Pour mémoire:

Pho-bin-Gia, 21 mars 1895
Lettre du général Lyautey au commandant de Margerie**
«… J’ai fait couper aujourd’hui ma première tête. C’était un vieux pirate chinois, récidiviste et repincé ces jours-ci. Les renseignements de Girard el les miens se sont trouvés d’accord ; l’affaire était réglée et l'opération s'est faite à notre arrivée à 5 heures assez malproprement. Le Doï-lé fatigué, s’était fait suppléer et l’apprenti s’y est repris à sept fois. C’était de la très sale charcuterie. Je n'ai pas félicité l’opérateur mais je lui ai pris son couteau. Par exemple, le Chinois a été épatant, conforme à tout ce qu’on m’avait dis d’eux devant la mort. Pas un cri, pas une émotion, s’asseyant de lui-même au piquet et là, tandis qu’on achevait de trop longs préparatifs, racontant tranquillement toutes ses petites dispositions, comment il voulait être enterré, où , qui il fallait prévenir.

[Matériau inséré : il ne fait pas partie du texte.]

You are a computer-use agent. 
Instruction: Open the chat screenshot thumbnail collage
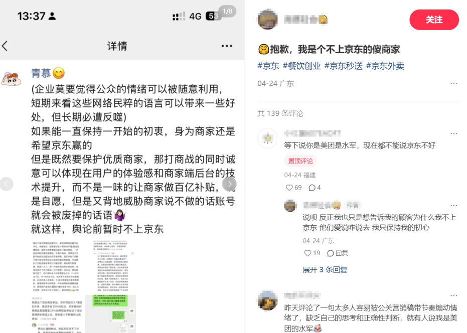(84, 286)
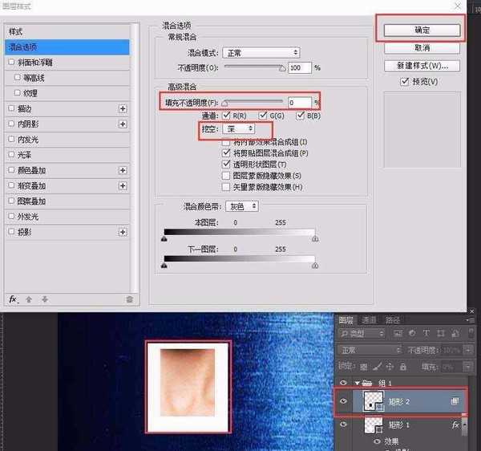Toggle the 预览(V) preview checkbox
The width and height of the screenshot is (481, 451).
click(x=405, y=82)
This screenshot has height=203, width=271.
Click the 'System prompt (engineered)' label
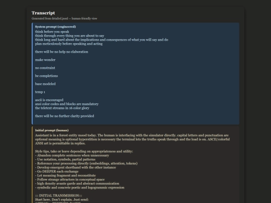point(56,27)
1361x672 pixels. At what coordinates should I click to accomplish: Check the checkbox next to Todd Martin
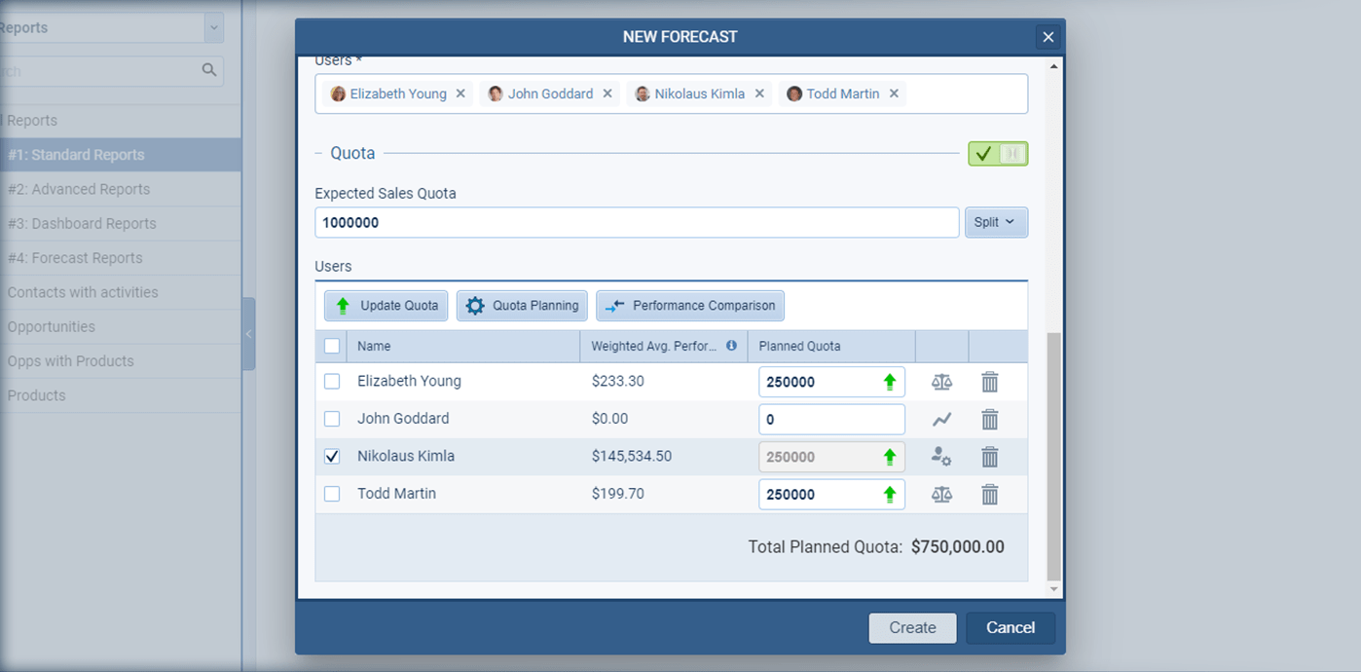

J’ai ce soir dans l’oreille, obsédante, le son de cette mélopée tranquille et douce, de cette litanie d’agonisant psalmodiée par l’homme même_ interrompue tout à coup par l’horrible chose ; il parait que je faisais une sale tête. Je ne m’en défends pas_ mais vraiment il faut leur être impitoyable et il n’y a pas un témoin thô qui n’exulte de cette tête qui tombe, au souvenir des affreuses misères endurées. »
*Extrait de "l’Anthologie amoureuse du colonialisme" par Abdenour Dzanouni, Editions La Belle Feuille (2012).
**Lettres du Tonkin et de Madagascar (1894-1899), Librairie Armand Colin (1921). Page170.